Page excerpt:
□ □ □ □ □

December 23rd, 2008 · 19 Comments

Okay, this is a late-night, non-urban-politics personal rant, but I’m going to gag if I see many more media stories saying that the current economic crisis is having such a profound impact on people that they’re rediscovering their Depression-era values, scrimping and saving like it was the ’30s again.

Oh, puh-leez. This MUST be written by people whose entire knowledge of the Depression comes from watching the movie Seabiscuit.

I have had the great good fortune to grow up the daughter of someone who lived through the Depression and, believe me, you’re no Depression. These are some of my mother’s recollections of life in the 30s on a wheat farm in southeastern Saskatchewan:

They would sometimes eat boiled wheat because there was nothing else in the house. Ontario farmers sent out exotic items like cheese and oranges, which were received with great excitement. My uncles had to ride the rails because there was no work for them to do locally and they couldn’t find regular jobs. My grandfather realized at one point he needed to apply for welfare to feed his family but he was so ashamed that, after walking all the way to the nearest town, he turned back without asking for it the first time.

As far as I can tell from reading media coverage and listening to people talk, this is the new Depression:

You try to haggle with someone in a store to sell you a blender for only $200. You don’t open your investment statements. You put off buying a flat-screen TV for the bedroom. You wonder if you could pick up a secondhand car at a good price, given the world economic disaster and all. You eat out at restaurants with $20 entrees instead of $30 ones.

□ □ □ □ □

Data provided:
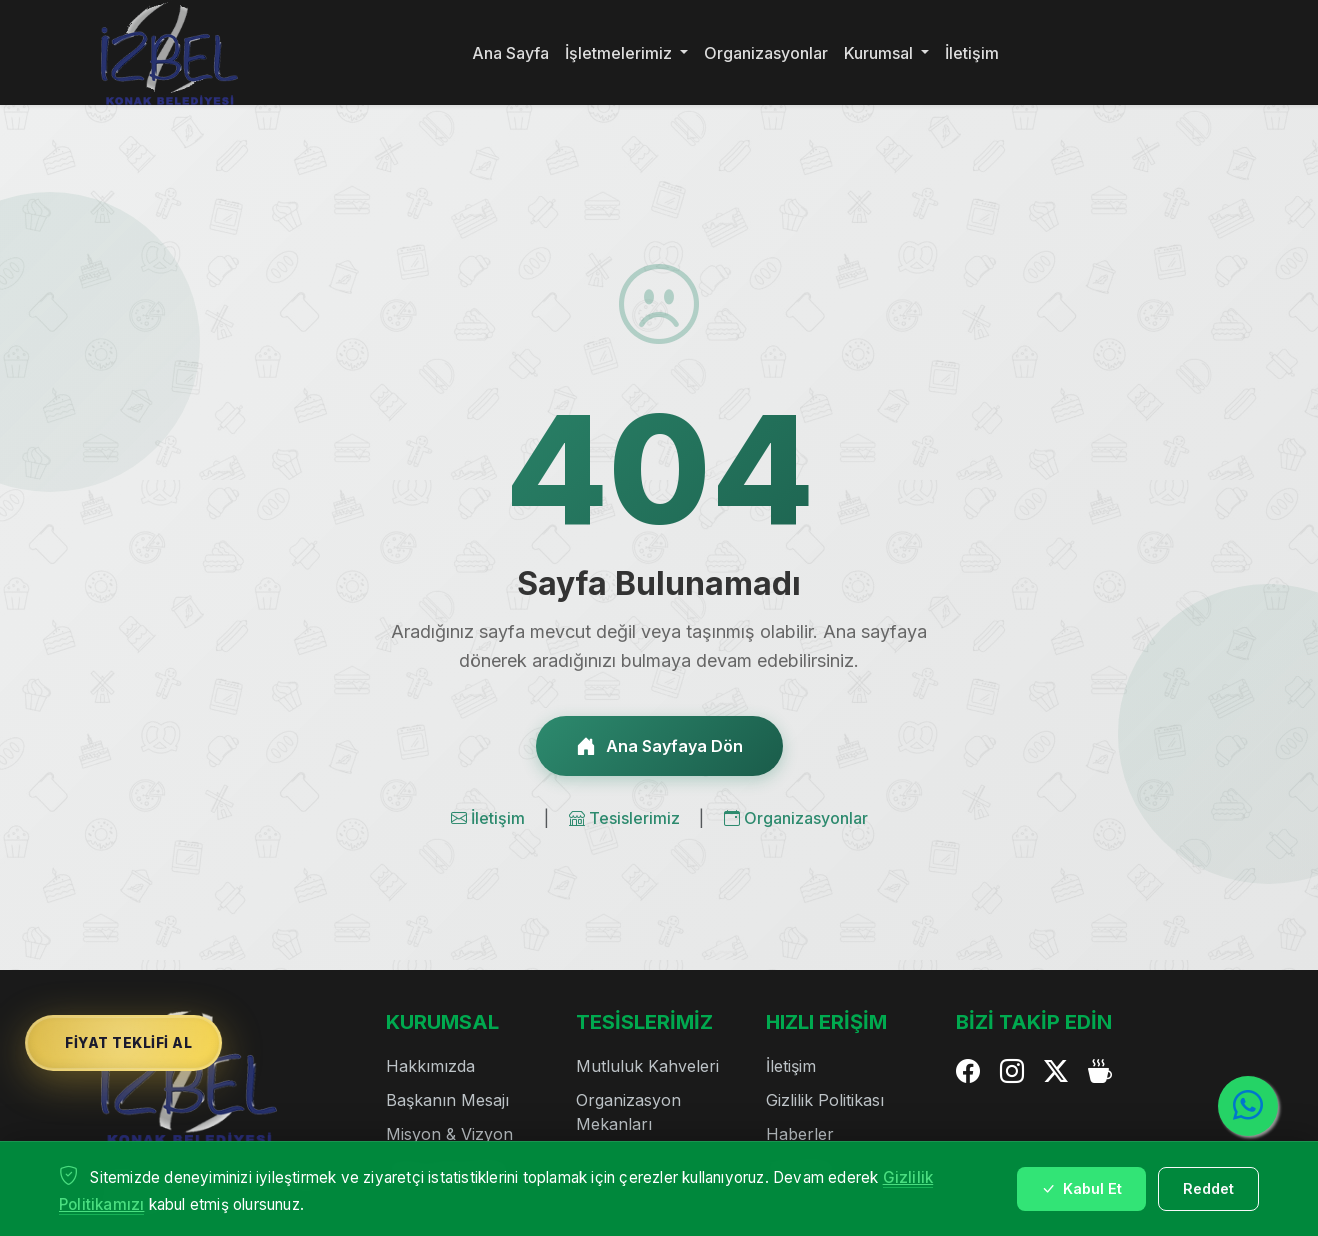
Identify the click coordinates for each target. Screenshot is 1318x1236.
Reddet (1208, 1188)
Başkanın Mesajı (447, 1100)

□ □ □ □ □

Stated exercise 1:
Duplicate the Depression post word for word, everything from "December 23rd, 2008" down to "the movie Seabiscuit.".
Stated exercise 2:
In the Depression post, where was the mother's wheat farm in the 1930s?
The material above has no part in this.

Exercise answer 1:
December 23rd, 2008 · 19 Comments

Okay, this is a late-night, non-urban-politics personal rant, but I’m going to gag if I see many more media stories saying that the current economic crisis is having such a profound impact on people that they’re rediscovering their Depression-era values, scrimping and saving like it was the ’30s again.

Oh, puh-leez. This MUST be written by people whose entire knowledge of the Depression comes from watching the movie Seabiscuit.

Exercise answer 2:
In southeastern Saskatchewan.